Consignes:
A: D'après l'extrait, pourquoi est-il étonnant que les deux disciples ne reconnaissent pas Jésus lorsqu'il les rejoint sur la route ? Répondez en une à trois phrases.
B: Répondez brièvement à ces questions sur l'extrait :
(i) Quel passage de l'Évangile l'extrait commente-t-il ?
(ii) Comment se nomme le disciple qui fait route avec son compagnon ?
(iii) De quels événements Jésus fait-il semblant de ne pas être au courant ?
C: Recopiez sans rien changer tout le passage de l'extrait qui va de « Cleophas et son » jusqu'à « et sa crucifixion. ».

Extrait:
━━━━━━━━━━━━━━━━━━━━

3ème Dimanche du temps pascal – Année A – Lc 24,13-35
« Il se fit reconnaître par eux à la fraction du pain. »
Cleophas et son compagnon faisaient partie des disciples qui suivaient fidèlement Jésus. Après la passion et la mort du Christ sur la croix, découragés, ils rentrent chez eux. Dans le récit que St Luc nous donne de leur rencontre avec le Ressuscité, deux choses nous surprennent. D’abord le fait qu’ ils ne reconnaissent pas Jésus lorsqu’il les rejoint sur la route, ils devaient pourtant bien le connaître. Et d’autre part le comportement de Jésus qui fait semblant de ne pas être au courant de ce qui vient de se passer à Jérusalem à savoir sa passion et sa crucifixion.

━━━━━━━━━━━━━━━━━━━━

Données de localisation des mots et des éléments
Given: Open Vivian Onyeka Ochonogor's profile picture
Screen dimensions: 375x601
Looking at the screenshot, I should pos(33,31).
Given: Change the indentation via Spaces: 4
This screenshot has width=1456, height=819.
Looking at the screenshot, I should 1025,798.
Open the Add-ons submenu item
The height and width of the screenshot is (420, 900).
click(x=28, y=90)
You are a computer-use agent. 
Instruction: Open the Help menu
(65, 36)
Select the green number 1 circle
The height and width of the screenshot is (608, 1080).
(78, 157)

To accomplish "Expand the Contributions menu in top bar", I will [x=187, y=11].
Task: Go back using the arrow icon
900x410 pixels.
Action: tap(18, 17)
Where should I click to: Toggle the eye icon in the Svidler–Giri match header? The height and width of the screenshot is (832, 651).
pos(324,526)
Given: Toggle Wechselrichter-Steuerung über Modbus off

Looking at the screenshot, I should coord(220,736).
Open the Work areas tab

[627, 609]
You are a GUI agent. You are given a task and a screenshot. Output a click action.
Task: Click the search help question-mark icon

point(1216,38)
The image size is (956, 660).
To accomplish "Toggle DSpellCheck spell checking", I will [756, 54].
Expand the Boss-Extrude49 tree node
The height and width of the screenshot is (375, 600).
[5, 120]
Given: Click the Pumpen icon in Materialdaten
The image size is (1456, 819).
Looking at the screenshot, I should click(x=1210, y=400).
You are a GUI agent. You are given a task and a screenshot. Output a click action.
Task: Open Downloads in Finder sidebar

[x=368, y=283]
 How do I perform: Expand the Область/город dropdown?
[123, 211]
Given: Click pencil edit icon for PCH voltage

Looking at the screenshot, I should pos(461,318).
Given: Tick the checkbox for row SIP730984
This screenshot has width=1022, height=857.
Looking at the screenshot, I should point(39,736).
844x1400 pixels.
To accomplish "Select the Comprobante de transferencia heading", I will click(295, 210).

━━━━━━━━━━━━━━━━━━━━

Réponses par consigne:
A: C'est étonnant parce que Cleophas et son compagnon faisaient partie des disciples qui suivaient fidèlement Jésus. Ils devaient donc bien le connaître.

B:
(i) Luc 24,13-35.
(ii) Cleophas.
(iii) Sa passion et sa crucifixion, survenues à Jérusalem.

C:
Cleophas et son compagnon faisaient partie des disciples qui suivaient fidèlement Jésus. Après la passion et la mort du Christ sur la croix, découragés, ils rentrent chez eux. Dans le récit que St Luc nous donne de leur rencontre avec le Ressuscité, deux choses nous surprennent. D’abord le fait qu’ ils ne reconnaissent pas Jésus lorsqu’il les rejoint sur la route, ils devaient pourtant bien le connaître. Et d’autre part le comportement de Jésus qui fait semblant de ne pas être au courant de ce qui vient de se passer à Jérusalem à savoir sa passion et sa crucifixion.